Our metalurgist doesn't work on Fridays so I'll have to wait until Monday to run it by him, but my general understanding of cryo on aluminum from back in my academia days is that it's beneficial when you do something that adds internal stress, like welding it. No appreciatable increase in yield strength of parent material. But your alloy may be different and actual testing trumps all.

I also wonder at what temperature does the benefits of cryo fade.

You made the part weaker so that it's easier to install. I think that's failboat buddy. I'd rather have a stronger part and machine clearance for it, personally.

You are correct that aluminum absorbs the shock...this is mainly why top fuel run alum rods. Those run ~7800rpm. Prostock and some Promod guys run steel rods due to the rpms they see.

But when an aluminum rod breaks, significantly less damage is done, or so I've heard. Steel rod breaks and it takes out everything.
That is rather close Tim!

Let me address this:

First, its Coke and Pepsi when it comes to "which is better...forgings or billets". I'm not going to debate it any further. This is what we chose to use.

Second, cryo processing only "fades" if a rosebud hits the alloy.

Third, we did not weaken the part by making it easier to install...and I'm quite surprised you would say that so pretentiously. That wold be stupid to do that. Do you think we like people coming back to us pissed off?

We did lots of stress analysis to come up with the best balance we thought for the situation of being "builder friendly". I'm not going to say it's perfect for everyone's platform and/or scenario...as that would be impossible...but at least we're aware of the building process when designing and using Al rods.

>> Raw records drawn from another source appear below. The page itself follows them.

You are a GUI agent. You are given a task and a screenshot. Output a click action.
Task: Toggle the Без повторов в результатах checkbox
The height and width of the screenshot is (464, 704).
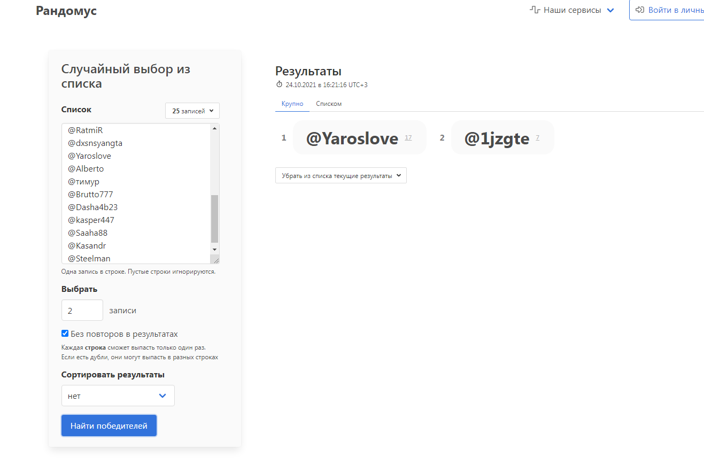(x=65, y=334)
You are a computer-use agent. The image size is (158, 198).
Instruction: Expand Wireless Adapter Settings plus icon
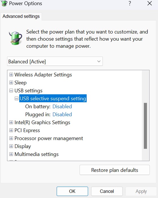(11, 75)
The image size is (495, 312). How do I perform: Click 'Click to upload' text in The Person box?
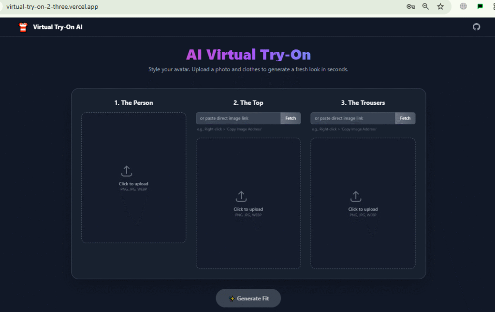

Beef rods are not necessarily the strongest...there are many other factors involved. I've seen them break just as easily as a China built steel rod.

Regardless, we feel we've got a really good balance between the two...strength and the least amount of frustration for the builder when using them.

BTW...don't know in your neck of the woods on what goes on, but there are plenty of Pro Stock guys that use Al rods my friend. We know because we've sold the the older versions to those guys all over the world for at least 15 years.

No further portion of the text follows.